PrepMod “is clunky,” Pacyna said. “It’s not very user friendly.”
The executive behind PrepMod said the software is getting tarnished unfairly. Tiffany Tate, president of the Maryland Partnership for Prevention Inc., the nonprofit responsible for PrepMod, said state and L.A. County officials have told her that the software works fine but they wish it could perform more functions.
“Our system does what it’s supposed to do,” Tate said.
She acknowledged that state officials are looking to replace PrepMod with a more comprehensive system, but that’s been the plan all along.
PrepMod, she said, was always seen by California “as an interim” program. She said she doesn’t know how much the state is paying her nonprofit for the software. Officials with the state Department of Public Health couldn’t be reached.
Confusion about vaccines at Cal Expo
Newsom had big news Monday: Cal Expo would open a giant vaccination center, along with Dodger Stadium, Disneyland and the San Diego Padres’ baseball stadium, Petco Park.

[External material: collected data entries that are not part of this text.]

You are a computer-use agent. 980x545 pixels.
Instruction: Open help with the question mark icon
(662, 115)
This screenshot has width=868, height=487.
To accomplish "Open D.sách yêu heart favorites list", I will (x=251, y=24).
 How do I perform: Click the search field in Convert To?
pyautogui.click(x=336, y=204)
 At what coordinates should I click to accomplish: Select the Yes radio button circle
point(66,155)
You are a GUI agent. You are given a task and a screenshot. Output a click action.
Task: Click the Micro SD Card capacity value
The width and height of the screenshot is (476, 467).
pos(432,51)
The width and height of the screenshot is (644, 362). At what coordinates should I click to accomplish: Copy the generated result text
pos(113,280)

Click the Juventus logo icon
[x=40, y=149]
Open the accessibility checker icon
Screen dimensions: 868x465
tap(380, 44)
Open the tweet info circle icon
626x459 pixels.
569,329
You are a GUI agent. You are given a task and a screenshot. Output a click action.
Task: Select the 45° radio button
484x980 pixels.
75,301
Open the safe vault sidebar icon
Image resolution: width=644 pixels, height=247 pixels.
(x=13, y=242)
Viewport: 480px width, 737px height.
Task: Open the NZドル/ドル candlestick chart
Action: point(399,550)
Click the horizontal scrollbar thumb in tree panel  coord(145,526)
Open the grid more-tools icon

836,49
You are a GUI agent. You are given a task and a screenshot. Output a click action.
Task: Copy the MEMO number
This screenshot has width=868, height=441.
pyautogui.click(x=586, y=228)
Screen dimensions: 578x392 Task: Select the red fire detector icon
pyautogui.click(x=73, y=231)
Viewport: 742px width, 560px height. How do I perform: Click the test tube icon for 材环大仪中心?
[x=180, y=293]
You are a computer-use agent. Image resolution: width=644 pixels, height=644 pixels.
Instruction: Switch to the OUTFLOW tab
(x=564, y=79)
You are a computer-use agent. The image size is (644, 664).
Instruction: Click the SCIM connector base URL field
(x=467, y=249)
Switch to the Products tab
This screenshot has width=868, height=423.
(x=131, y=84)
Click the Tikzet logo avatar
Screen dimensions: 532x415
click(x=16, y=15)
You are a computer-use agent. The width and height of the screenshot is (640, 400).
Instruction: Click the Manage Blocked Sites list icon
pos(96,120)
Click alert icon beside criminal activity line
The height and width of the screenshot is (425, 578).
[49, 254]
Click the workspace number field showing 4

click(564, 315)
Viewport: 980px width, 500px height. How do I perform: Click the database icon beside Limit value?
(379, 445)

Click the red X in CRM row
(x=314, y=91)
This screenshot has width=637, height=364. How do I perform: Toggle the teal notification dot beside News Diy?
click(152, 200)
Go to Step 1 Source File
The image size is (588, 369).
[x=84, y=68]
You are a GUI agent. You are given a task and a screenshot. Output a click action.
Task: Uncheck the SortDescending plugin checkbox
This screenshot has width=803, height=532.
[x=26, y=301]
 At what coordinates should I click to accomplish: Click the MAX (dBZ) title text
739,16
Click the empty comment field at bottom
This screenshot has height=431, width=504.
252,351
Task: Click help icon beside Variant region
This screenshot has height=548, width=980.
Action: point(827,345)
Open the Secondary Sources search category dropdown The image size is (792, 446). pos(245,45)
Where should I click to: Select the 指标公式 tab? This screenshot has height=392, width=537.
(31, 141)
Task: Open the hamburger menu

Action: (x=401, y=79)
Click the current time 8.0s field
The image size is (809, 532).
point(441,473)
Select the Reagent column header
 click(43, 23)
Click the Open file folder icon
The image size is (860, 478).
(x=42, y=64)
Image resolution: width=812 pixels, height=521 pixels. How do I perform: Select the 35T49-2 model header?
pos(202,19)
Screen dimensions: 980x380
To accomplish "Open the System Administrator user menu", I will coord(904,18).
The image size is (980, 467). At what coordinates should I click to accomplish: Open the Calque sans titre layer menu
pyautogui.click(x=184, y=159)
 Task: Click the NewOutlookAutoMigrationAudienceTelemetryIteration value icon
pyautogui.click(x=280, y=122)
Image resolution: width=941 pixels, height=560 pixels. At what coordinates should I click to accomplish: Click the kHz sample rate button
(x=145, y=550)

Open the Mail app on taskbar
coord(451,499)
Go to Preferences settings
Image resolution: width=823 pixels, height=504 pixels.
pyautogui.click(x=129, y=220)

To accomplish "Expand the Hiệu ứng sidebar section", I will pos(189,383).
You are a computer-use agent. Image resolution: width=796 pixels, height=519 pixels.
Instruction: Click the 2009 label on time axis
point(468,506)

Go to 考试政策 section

The problem was, Cal Expo was still limiting its shots to healthcare workers and wasn’t ready to vaccinate the masses. Soon after the governor spoke, the county had to issue a statement telling other would-be recipients to stay away.
“We are not currently vaccinating the general public at the Cal Expo location and will not be for quite some time,” the county said. “We request that both media and general public ... not attempt to access the location, for health confidentiality and security purposes.”
It’s not just Cal Expo; when it comes to getting vaccinated in California, confusion can often be the order of the day. Take what happened three weeks ago at a Sacramento area nursing home.
A nurse who works at the home said she and her co-workers collected consent forms and prepared residents to receive their shots. But when employees arrived from an area pharmacy to administer the doses, a brief bit of chaos ensued: Many of the residents had recently been given tuberculosis tests, a development that that the pharmacy workers feared could cause an adverse reaction with the COVID-19 shots. The nurse spoke to The Sacramento Bee about the incident on the condition that The Bee wouldn’t identify her or her employer.
The pharmacy employees gave shots to some of the residents but left most of them unvaccinated. Later that day, however, the pharmacy staff returned and said the others could get their shots. Employees at the nursing home had to then scramble to get the residents and their paperwork assembled again. The residents got vaccinated.
In many respects, policymakers and elected officials say confusion is evidence of a system struggling to cope with the resurgent COVID-19 pandemic. They say California’s decentralized approach to healthcare, in which much of the decision-making is done at the county level, has added to the problem, particularly in counties where doctors, nurses and other providers have been overwhelmed by the recent spike in infections.
“Counties are stretched really thin,” said Assemblyman Jim Wood, D-Santa Rosa. “Public health departments before COVID hadn’t been funded at high levels, didn’t have a lot of personnel,” he said. “I think it’s been slower than we would have liked because of challenges with personnel.”
Wood, a dentist, has helped administer vaccines around his legislative district, an experience that reinforced his belief that the state still has to improve the logistics of getting the vaccines into people’s arms. But he believes things will improve.
“I have new appreciation for how difficult this rollout really is,” he said. “I believe this a lot like an old steam locomotive: It takes a while to get the train moving down the tracks, but once it gets going, it gets going pretty fast.”